═══ Reading text
The Demographics of Payday Borrowers
The study has shed some light as to why payday lending is popular with some demographics. The majority of payday borrowers are parents. For parents, income also determined how much they relied on payday loans to bridge a cash gap. Those making under $50,000 a year were more likely to borrow. People who were divorced or separated also had a higher percentage of payday borrowing. White females between the age of 30 and 44 represented highly. African-Americans borrowed using payday loans more than other minorities.
Costs of Borrowing
A payday lender generally lends up to $500, charging $15 for every $100 borrowed. The loans are usually for only two weeks or when the next paycheck date rolls around. For payday borrowers, most took out at least eight loans of $375 each during one year, and ended up paying $520 in interest. Since the loan paybacks are so quick, other penalties and fees don’t apply and the majority of borrowers are using payday loans as high-interest lines of credit, like a credit card but with a higher interest rate.
For those people that simply don’t qualify for a credit card due to a bad credit score, the payday loan offers an alternative way to obtain some credit based on a job history alone. While the controversy remains over payday lending, payday lenders are transparent about the costs of borrowing and many people do have a need for this particular type of lending, not just for emergencies, but also to make ends meet.
══════
═══ Record extracts
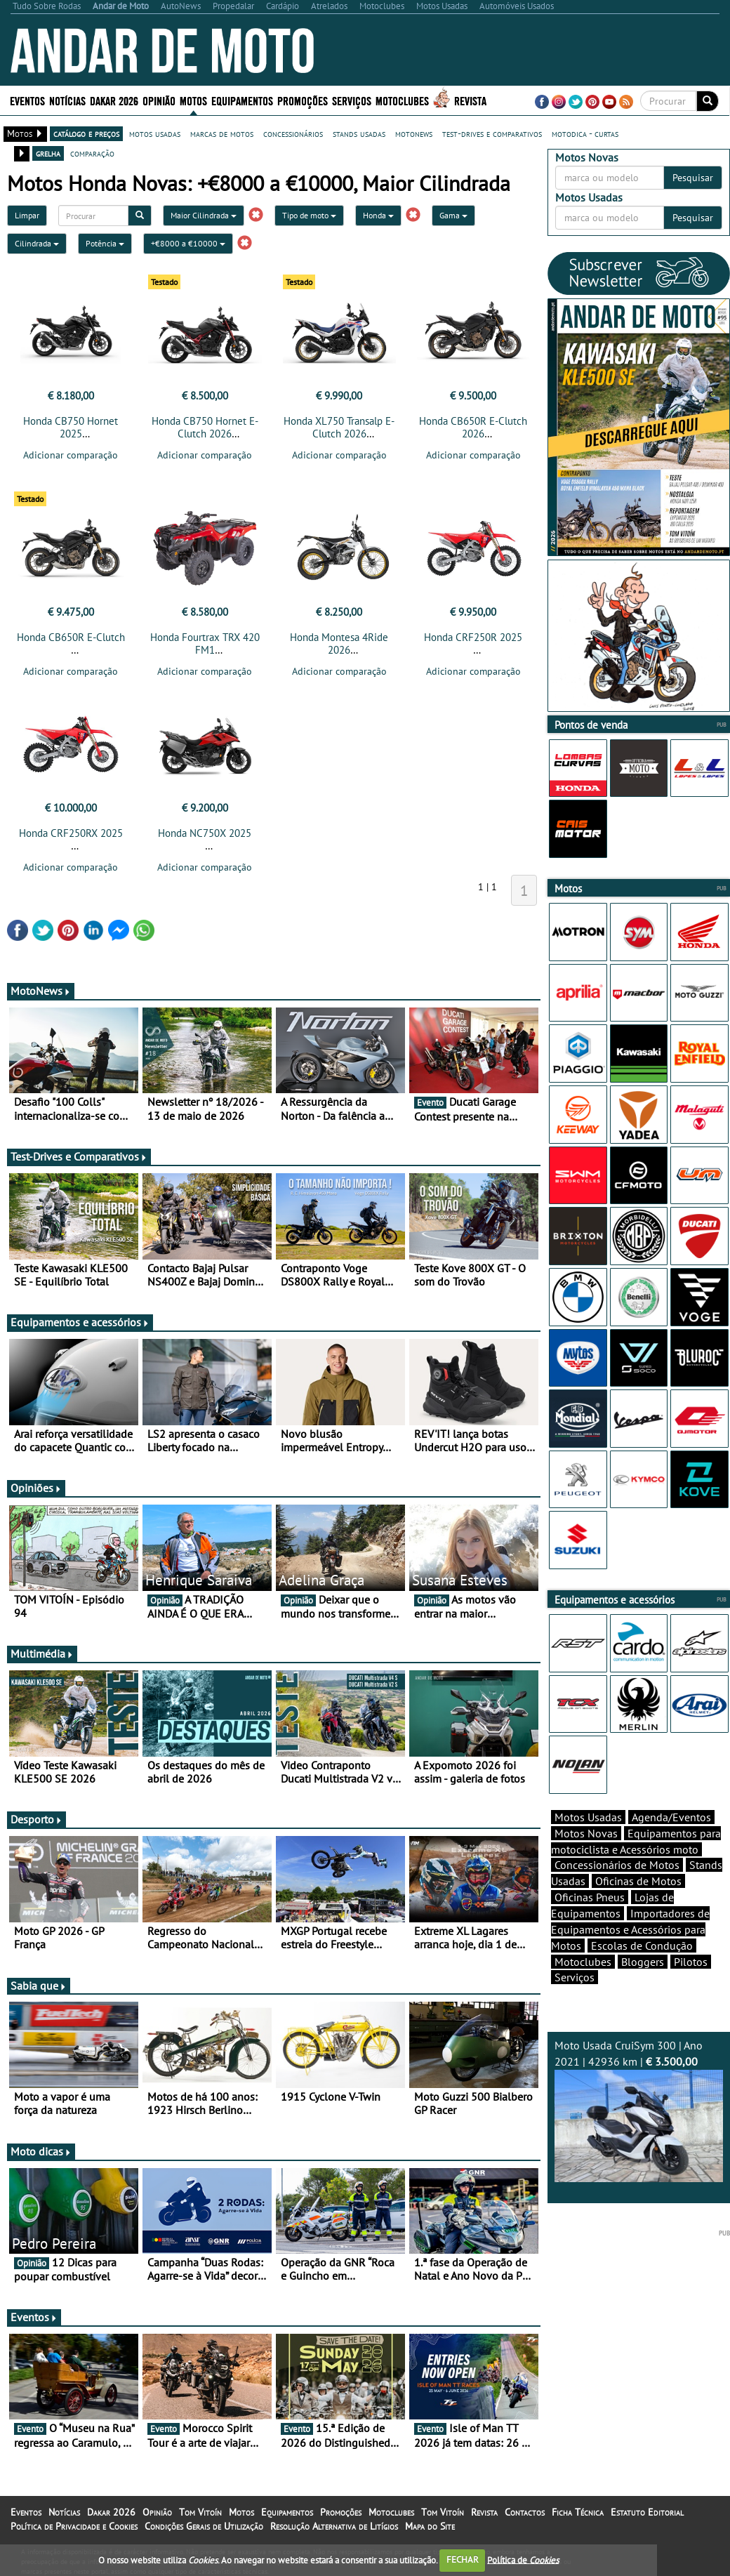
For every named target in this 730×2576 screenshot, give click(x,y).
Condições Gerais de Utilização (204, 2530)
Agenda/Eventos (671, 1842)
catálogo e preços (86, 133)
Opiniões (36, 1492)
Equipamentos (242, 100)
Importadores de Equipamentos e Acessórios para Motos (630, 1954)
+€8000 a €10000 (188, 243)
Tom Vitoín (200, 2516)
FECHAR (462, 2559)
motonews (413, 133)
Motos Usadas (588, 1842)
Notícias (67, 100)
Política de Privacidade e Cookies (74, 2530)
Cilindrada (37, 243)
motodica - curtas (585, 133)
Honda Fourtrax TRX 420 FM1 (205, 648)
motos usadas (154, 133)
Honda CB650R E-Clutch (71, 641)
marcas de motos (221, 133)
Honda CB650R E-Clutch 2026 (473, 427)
══════
Exercise details —
Reproduce the full text on payday borrowers word for word, from its first heading to its final sentence.

Result of this exercise —
The Demographics of Payday Borrowers
The study has shed some light as to why payday lending is popular with some demographics. The majority of payday borrowers are parents. For parents, income also determined how much they relied on payday loans to bridge a cash gap. Those making under $50,000 a year were more likely to borrow. People who were divorced or separated also had a higher percentage of payday borrowing. White females between the age of 30 and 44 represented highly. African-Americans borrowed using payday loans more than other minorities.
Costs of Borrowing
A payday lender generally lends up to $500, charging $15 for every $100 borrowed. The loans are usually for only two weeks or when the next paycheck date rolls around. For payday borrowers, most took out at least eight loans of $375 each during one year, and ended up paying $520 in interest. Since the loan paybacks are so quick, other penalties and fees don’t apply and the majority of borrowers are using payday loans as high-interest lines of credit, like a credit card but with a higher interest rate.
For those people that simply don’t qualify for a credit card due to a bad credit score, the payday loan offers an alternative way to obtain some credit based on a job history alone. While the controversy remains over payday lending, payday lenders are transparent about the costs of borrowing and many people do have a need for this particular type of lending, not just for emergencies, but also to make ends meet.